The metal is a byproduct recovered from the processing of bauxite and zinc, and is then converted into gallium arsenide, which is used in wafer manufacturing.
China controls 98 per cent of global production, estimated at 430,000kg in 2021. The processing of gallium into gallium arsenide is dispersed across North America, Europe, and Asia. The metal is not currently recyclable and there is no substitute for its use in some products.
Germanium is used to produce a silicon alloy for high-speed devices commonly found in many electrical products such as electronics, solar applications, and fibre-optics.
China controls 68 per cent of global refinery production, estimated at 140,000kg in 2021. The remainder of processing is spread across Europe and North America.

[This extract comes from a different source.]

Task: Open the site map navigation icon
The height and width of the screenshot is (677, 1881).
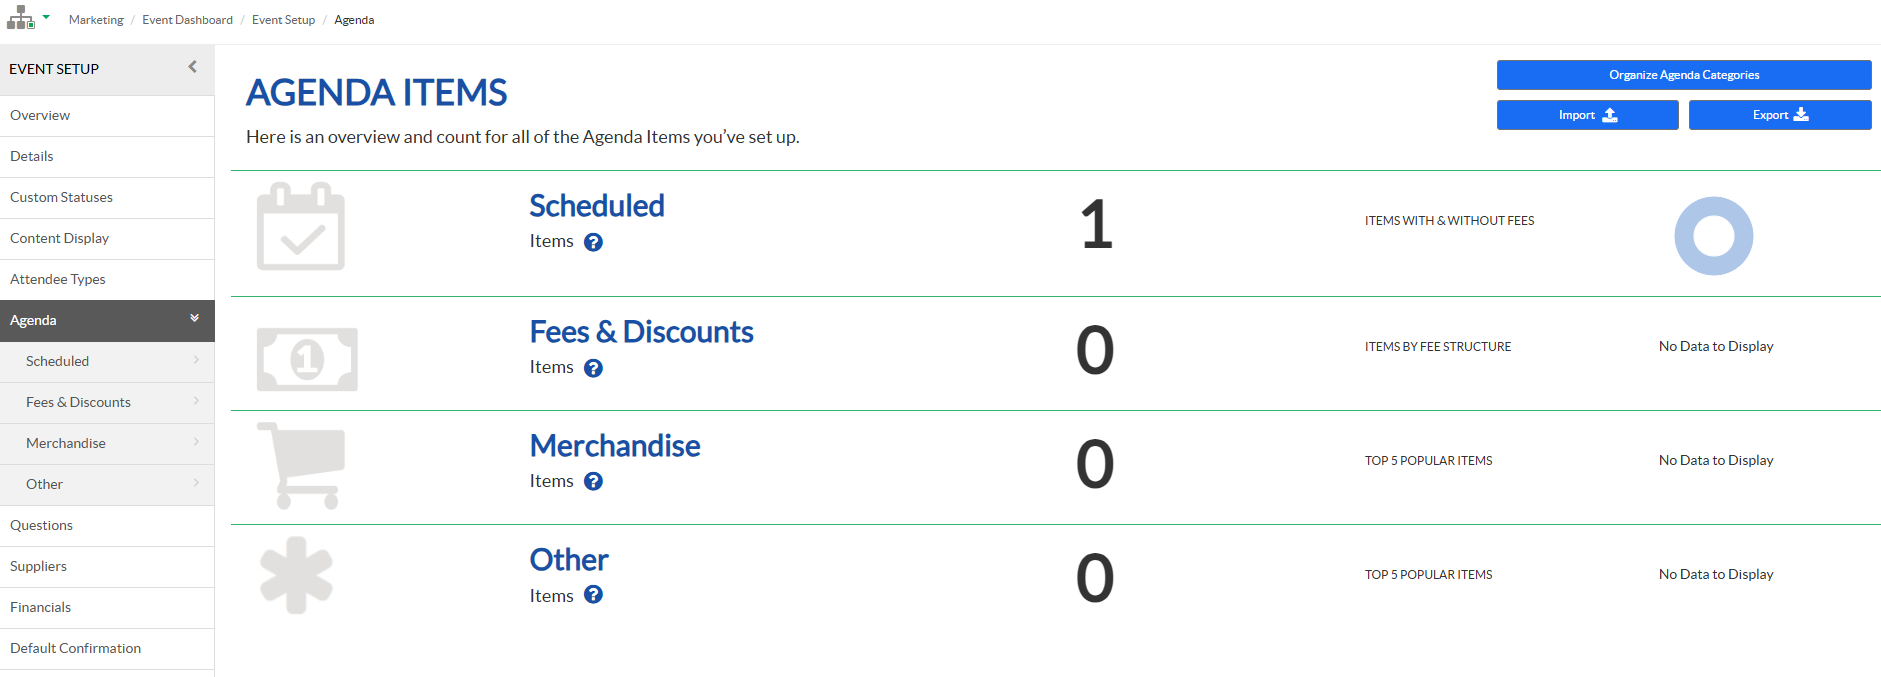Action: pyautogui.click(x=21, y=18)
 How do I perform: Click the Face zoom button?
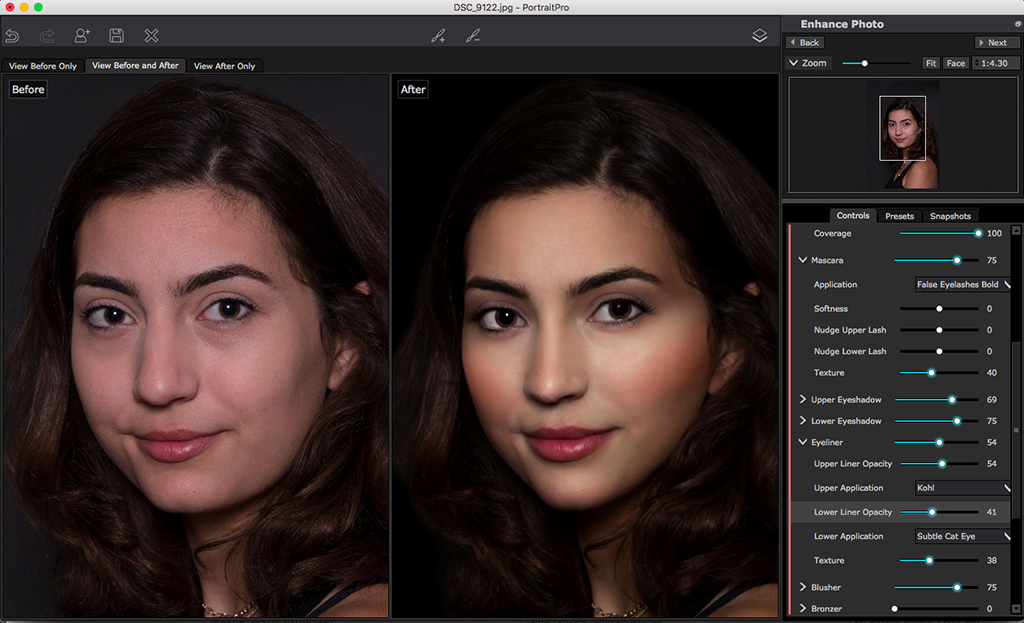[x=955, y=62]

Germanium is more widely available than gallium, with around 30 per cent of global supply produced from recycled materials. The US also stockpiles germanium, holding reserves of 80,000kg in 2021. Silicon and other compounds can be used as a substitute for germanium, but often at the expense of performance.
Source: The United States Geological Survey
Yunnan Lincang Xinyuan Germanium Industrial closed by the maximum 10 per cent allowed in Shenzhen on Tuesday, while shares in Yunnan Chihong Zinc & Germanium closed 6 per cent higher. The rally added a combined $350mn to the companies’ combined market cap.
“We’ll be seeing China engage in extraterritorial application of its laws, reneging on treaty obligations, and imposing countermeasures in a tit-for-tat manner — all in the name of China’s perceived national security and public interest,” said James Zimmerman, a lawyer at Perkins Coie in Beijing.
Zimmerman also pointed out that China last week passed a foreign relations law that, in Beijing’s eyes, has strengthened the legal basis for countermeasures against western threats to national and economic security.
Kim Yang-paeng, a researcher at the Korea Institute for Industrial Economics and Trade, said the restrictions were “worrisome” for South Korean chipmakers.
“Korean companies can find alternative sources, but it will take some time . . . if you lack some materials, no matter how important they are, this could hit chip production,” he said.
Samsung and SK Hynix, the world’s two biggest producers of memory chips, declined to comment.
Infineon, the largest supplier of semiconductors to the car industry, said it did not see any “major impact” on material supplies. The Munich-based company added that the ban followed a “multi-sourcing strategy to include suppliers in different geographies”.
Chinese nationalist tabloid the Global Times said the export controls followed the US and some of its allies “relentlessly stepping up crackdowns on China’s technological development”.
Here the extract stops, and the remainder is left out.